Department of Biomedical Engineering, University of California, Davis, California 95616, USA.
Med Phys. 2010 Oct;37(10):5530-40. doi: 10.1118/1.3490711.
The accuracy of the system model that governs the transformation from the image space to the projection space in positron emission tomography (PET) greatly affects the quality of reconstructed images. For efficient computation in iterative reconstructions, the system model in PET can be factored into a product of geometric projection and sinogram blurring function. To further speed up reconstruction, fully 3D PET data can be rebinned into a stack of 2D sinograms and then be reconstructed using 2D iterative algorithms. The purpose of this work is to develop a method to estimate the sinogram blurring function to be used in reconstruction of Fourier-rebinned data.
In a previous work, the authors developed an approach to estimating the sinogram blurring function of nonrebinned PET data from experimental scans of point sources. In this study, the authors extend this method to the estimation of sinogram blurring function for Fourier-rebinned PET data. A point source was scanned at a set of sampled positions in the microPET II scanner. The sinogram blurring function is considered to be separable between the transaxial and axial directions. A radially and angularly variant 2D blurring function is estimated from Fourier-rebinned point source scans to model the transaxial blurring with consideration of the detector block structure of the scanner; a space-variant 1D blurring kernel along the axial direction is estimated separately to model the correlation between neighboring planes due to detector intrinsic blurring and Fourier rebinning. The estimated sinogram blurring function is incorporated in a 2D maximum a posteriori (MAP) reconstruction algorithm for image reconstruction.
Physical phantom experiments were performed on the microPET II scanner to validate the proposed method. The authors compared the proposed method to 2D MAP reconstruction without sinogram blurring model and 2D MAP reconstruction with a Monte Carlo based blurring model. The results show that the proposed method produces images with improved contrast and spatial resolution. The reconstruction time is unaffected by the new method since the blurring component takes a relatively negligible part of the overall reconstruction time.
The proposed method can estimate sinogram blurring matrix for Fourier-rebinned PET data and can be used to improve contrast and spatial resolution of reconstructed images. The method can be applied to other human and animal scanners.

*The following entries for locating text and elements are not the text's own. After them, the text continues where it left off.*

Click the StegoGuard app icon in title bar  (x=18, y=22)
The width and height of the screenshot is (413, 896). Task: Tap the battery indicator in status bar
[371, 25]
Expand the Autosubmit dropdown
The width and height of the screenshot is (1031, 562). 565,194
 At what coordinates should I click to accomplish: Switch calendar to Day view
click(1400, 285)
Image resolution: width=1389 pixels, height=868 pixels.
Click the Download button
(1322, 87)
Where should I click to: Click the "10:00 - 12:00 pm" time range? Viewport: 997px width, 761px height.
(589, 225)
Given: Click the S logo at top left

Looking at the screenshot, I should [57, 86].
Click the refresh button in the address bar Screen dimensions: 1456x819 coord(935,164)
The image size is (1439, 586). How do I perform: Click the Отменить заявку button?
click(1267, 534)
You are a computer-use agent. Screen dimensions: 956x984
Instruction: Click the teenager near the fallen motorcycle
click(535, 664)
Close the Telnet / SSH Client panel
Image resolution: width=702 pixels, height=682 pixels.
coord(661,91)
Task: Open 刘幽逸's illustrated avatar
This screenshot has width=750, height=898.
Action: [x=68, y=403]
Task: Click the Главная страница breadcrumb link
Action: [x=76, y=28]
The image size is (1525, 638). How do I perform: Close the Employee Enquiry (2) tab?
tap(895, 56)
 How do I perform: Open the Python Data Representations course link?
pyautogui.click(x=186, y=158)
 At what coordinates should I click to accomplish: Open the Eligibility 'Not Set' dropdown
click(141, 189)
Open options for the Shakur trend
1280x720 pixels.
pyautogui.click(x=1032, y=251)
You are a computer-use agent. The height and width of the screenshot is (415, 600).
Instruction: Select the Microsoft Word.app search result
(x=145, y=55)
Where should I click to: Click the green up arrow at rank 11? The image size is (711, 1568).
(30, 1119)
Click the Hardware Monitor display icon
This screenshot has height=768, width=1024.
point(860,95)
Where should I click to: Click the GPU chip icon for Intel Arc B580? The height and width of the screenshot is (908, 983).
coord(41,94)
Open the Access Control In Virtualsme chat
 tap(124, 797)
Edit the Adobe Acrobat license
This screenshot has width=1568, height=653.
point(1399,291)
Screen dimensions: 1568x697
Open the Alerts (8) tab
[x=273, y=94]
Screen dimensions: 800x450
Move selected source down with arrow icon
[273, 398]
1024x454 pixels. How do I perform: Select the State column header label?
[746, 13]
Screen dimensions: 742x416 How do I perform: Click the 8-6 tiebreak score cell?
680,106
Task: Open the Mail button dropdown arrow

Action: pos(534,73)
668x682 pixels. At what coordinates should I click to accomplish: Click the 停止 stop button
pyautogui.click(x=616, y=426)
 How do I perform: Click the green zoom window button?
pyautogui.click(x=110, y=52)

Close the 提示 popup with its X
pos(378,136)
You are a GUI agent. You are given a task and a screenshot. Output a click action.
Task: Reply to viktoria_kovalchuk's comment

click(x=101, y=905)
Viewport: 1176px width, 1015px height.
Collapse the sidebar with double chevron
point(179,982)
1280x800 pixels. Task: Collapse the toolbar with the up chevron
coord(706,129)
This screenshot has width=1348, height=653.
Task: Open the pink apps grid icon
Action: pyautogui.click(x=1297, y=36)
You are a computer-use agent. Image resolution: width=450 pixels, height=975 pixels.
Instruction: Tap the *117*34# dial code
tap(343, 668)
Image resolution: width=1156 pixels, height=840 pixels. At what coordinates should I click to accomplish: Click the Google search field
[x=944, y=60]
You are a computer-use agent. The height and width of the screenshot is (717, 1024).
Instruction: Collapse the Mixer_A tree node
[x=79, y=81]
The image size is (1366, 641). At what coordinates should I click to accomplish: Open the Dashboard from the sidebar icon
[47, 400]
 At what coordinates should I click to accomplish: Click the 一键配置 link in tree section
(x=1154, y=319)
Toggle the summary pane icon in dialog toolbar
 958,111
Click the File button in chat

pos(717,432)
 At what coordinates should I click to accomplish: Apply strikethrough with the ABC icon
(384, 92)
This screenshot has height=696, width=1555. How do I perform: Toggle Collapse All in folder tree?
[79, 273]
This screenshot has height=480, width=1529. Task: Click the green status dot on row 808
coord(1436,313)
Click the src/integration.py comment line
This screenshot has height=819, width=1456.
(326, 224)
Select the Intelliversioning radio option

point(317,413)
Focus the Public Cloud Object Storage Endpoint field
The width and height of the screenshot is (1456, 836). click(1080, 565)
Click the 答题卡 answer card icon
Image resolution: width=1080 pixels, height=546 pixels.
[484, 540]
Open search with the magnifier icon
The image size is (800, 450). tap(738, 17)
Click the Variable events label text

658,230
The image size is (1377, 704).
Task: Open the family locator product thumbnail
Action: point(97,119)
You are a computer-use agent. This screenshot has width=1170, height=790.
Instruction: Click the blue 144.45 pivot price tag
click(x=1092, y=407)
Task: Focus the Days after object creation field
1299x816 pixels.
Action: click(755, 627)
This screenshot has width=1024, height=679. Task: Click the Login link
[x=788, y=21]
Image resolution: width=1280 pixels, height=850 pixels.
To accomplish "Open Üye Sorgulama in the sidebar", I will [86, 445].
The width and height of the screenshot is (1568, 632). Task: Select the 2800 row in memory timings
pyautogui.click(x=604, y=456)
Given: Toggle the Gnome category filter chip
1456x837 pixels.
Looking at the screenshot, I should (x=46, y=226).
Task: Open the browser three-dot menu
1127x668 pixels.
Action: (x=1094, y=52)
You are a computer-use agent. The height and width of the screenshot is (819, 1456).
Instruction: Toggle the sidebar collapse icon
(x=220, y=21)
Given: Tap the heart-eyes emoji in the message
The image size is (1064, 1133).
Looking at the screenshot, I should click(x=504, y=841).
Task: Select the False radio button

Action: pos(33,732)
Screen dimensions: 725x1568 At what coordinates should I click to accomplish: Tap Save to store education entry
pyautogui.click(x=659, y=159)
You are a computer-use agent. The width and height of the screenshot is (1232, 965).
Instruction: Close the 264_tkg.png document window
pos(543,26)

在正电子发射断层扫描(PET)中,控制从图像空间到投影空间转换的系统模型的准确性极大地影响了重建图像的质量。为了在迭代重建中进行高效计算,可以将 PET 中的系统模型分解为几何投影和正弦图模糊函数的乘积。为了进一步加快重建速度,可以将完全的 3D PET 数据重新分配到 2D 正弦图堆栈中,然后使用 2D 迭代算法进行重建。本工作的目的是开发一种用于重建傅里叶重排数据的正弦图模糊函数估计方法。
在以前的工作中,作者开发了一种从非重排 PET 数据的实验扫描中估计正弦图模糊函数的方法。在这项研究中,作者将这种方法扩展到用于估计傅里叶重排 PET 数据的正弦图模糊函数。在 microPET II 扫描仪中,在一组采样位置上扫描一个点源。将正弦图模糊函数视为在横向和轴向方向上可分离的。从傅里叶重排的点源扫描中估计径向和角度变化的 2D 模糊函数,以考虑到扫描仪的探测器块结构,对横向模糊进行建模;分别估计沿轴向的空间变化 1D 模糊核,以模拟由于探测器固有模糊和傅里叶重排而导致相邻平面之间的相关性。所估计的正弦图模糊函数被合并到 2D 最大后验(MAP)重建算法中,以进行图像重建。
在 microPET II 扫描仪上进行了物理体模实验以验证所提出的方法。作者将该方法与没有正弦图模糊模型的 2D MAP 重建和基于蒙特卡罗的模糊模型的 2D MAP 重建进行了比较。结果表明,该方法生成的图像具有改善的对比度和空间分辨率。由于模糊分量在整个重建时间中占相对较小的部分,因此新方法不会影响重建时间。
所提出的方法可以估计傅里叶重排 PET 数据的正弦图模糊矩阵,并可用于改善重建图像的对比度和空间分辨率。该方法可应用于其他人和动物扫描仪。